Tedros y Macron se unen para pedir precaución y gobernanza de los entornos digitales
Ginebra, 1 jul (EFE).- El director general de la Organización Mundial de la Salud (OMS), Tedros Adhanom Ghebreyesus, y el presidente de Francia, Emmanuel Macron, se han unido para pedir precaución y una gobernanza eficaz de los entornos digitales ante la incertidumbre de sus efectos sobre la salud y bienestar de los niños y jóvenes a largo plazo.
"Un enfoque de precaución no significa oponerse a la innovación, significa situar el interés superior de la infancia en primer lugar", han subrayado.
Ambos han advertido a la vez que a estas alturas "ya es demasiado tarde para limitarnos a realizar ajustes graduales" y que los beneficios que prometen las tecnológicas "no están garantizados, sino que dependen en gran medida de quién tiene acceso, de cómo se diseñan las tecnologías y de a qué intereses sirven".
En una editorial conjunta, ambos líderes enfatizan que "los entornos digitales no son neutrales" y que su impacto concreto en la vida y salud de las personas depende de la forma como se diseñan las aplicaciones, de como se gobiernan y como se extrae dinero de ellas.
Aunque reconocen que las herramientas digitales pueden favorecer el aprendizaje, la creatividad, el acceso a los servicios de salud o el sentido de pertenencia -particularmente a quienes experimentan exclusión fuera del entorno digital -, también insisten en que tales beneficios "no están garantizados".
"Nuestros niños, niñas y jóvenes no son sujetos de experimentación, un mercado cautivo ni una mercancía", señalan.

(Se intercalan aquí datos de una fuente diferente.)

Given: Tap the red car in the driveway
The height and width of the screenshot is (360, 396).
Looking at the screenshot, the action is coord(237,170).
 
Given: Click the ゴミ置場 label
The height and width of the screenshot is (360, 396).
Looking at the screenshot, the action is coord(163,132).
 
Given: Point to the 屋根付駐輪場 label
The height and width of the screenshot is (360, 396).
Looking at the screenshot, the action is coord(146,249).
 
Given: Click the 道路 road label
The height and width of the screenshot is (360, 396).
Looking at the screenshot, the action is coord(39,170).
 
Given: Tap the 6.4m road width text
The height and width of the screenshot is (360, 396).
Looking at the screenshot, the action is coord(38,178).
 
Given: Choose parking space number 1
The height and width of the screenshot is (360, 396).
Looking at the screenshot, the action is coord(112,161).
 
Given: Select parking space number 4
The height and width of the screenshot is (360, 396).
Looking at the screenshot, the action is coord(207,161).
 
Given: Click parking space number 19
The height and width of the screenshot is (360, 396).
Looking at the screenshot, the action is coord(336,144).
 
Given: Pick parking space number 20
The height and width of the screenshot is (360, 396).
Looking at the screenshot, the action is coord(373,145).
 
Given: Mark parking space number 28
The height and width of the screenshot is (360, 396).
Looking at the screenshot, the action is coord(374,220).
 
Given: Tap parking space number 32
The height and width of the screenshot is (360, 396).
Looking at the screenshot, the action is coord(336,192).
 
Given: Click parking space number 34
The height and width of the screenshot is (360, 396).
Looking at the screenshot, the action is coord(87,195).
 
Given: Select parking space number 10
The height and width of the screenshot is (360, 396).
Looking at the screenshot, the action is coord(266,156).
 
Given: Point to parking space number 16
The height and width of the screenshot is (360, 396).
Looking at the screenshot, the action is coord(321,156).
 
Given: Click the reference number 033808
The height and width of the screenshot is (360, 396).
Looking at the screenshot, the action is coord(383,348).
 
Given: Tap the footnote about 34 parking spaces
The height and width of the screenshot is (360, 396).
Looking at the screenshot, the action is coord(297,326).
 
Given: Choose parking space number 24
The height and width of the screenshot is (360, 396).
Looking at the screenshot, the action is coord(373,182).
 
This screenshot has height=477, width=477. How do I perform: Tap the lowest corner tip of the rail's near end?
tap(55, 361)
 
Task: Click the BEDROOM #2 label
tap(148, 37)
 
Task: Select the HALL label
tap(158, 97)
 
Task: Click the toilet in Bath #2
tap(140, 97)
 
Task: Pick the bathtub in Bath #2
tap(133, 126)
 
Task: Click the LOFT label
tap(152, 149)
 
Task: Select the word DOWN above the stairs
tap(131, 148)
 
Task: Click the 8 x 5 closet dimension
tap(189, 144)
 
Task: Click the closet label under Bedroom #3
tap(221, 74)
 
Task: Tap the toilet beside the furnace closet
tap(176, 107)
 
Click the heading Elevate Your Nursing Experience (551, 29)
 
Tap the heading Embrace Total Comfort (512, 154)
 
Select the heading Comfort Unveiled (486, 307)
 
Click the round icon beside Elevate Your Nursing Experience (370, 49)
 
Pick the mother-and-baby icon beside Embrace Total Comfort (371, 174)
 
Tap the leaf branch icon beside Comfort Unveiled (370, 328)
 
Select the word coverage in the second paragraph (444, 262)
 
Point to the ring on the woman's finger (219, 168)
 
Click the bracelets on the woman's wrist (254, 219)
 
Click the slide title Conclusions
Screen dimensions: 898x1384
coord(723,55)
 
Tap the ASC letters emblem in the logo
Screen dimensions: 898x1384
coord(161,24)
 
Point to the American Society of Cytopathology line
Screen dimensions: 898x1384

Como parte de la gobernanza que se requiere, Tedros y Macron reclamaron diseños apropiados para cada edad y garantías más fuertes para proteger la salud infantil.
Señalaron que la OMS está acelerando la investigación para comprender mejor el impacto de las tecnologías actuales y futuras, para dar asesoramiento técnico a los países y promover entornos digitales de salud seguros y equitativos.
Sobre la inteligencia artificial generativa, sostienen que es "un importante multiplicador tanto de los riesgos como de las oportunidades para el bienestar infantil".
Utilizadas de manera responsable, pueden apoyar la educación, la accesibilidad y la salud; pero "sus efectos a largo plazo sobre las expectativas de los niños respecto a las relaciones, la empatía o la autorregulación siguen siendo inciertos".
"Por ejemplo, la exposición repetida a contenidos estereotipados, sexualizados, violentos o discriminatorios influye en la manera en que los niños se comprenden a sí mismos y entienden el mundo que los rodea", destacan.
También explican que los algoritmos filtran cada vez más la información sobre salud con el objetivo de captar la atención y no necesariamente de garantizar su exactitud, lo que permite y hagan afirmaciones engañosas.
"La recopilación y el uso de datos personales, especialmente para la elaboración de perfiles y el marketing dirigido, suscitan preocupación en relación con la privacidad, la manipulación y el bienestar", explican.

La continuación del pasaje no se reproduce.